Since giving my notice, every day shit gets realer and realer. It’s incredibly hard for me to really understand that I won’t be here anymore, that I won’t continue to be some kind of honorary member for life, like, come on guys, I can still show up at the holiday party, right? And you’re not really going to take my discount card away, right? And of course once you tell people, you have to start justifying your choice out loud, which leaves big wide cracks for doubt to seep in. People, especially people who stand to lose from your decision, push you on whether you think this is really the best decision, and ask for fifty reasons why you think it’s best, and then they go through and try to debunk all fifty reasons. Like an overprotective parent, except these people actually don’t have any personal stake in your happiness or unhappiness.
When I mentioned to my friend the other day that I worried whether I’m making the right decision, she just said, “There are no right decisions.” And I guess that’s really what this comes down to for me. I think this is a good move, but it’s not the defining decision of my life, it’s just a decision. I could stay here and be totally fine, or I could leave and be totally fine.
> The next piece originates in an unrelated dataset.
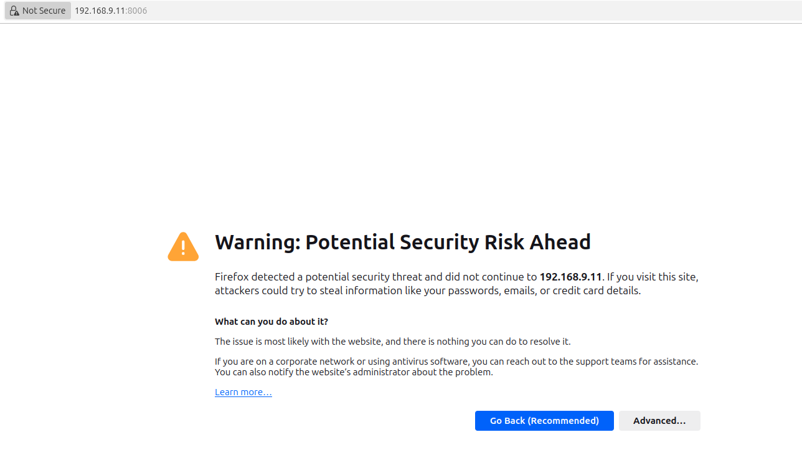
Task: Click the word "Firefox" starting the warning paragraph
Action: tap(232, 277)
You simply cannot drive yourself crazy picking over every little detail or possibility. Life is basically one long continuum of decisions, both big and small. This is a slightly-larger-than-normal decision, but it’s nothing on the scale of getting married or having a baby. Most other decisions aren’t something that a different decision can’t undo if necessary.
When it comes down to it, unless you’re really doing something that is your life’s passion, a job is basically just a job. It shouldn’t be the source of your joy or pain, that’s what real life is for.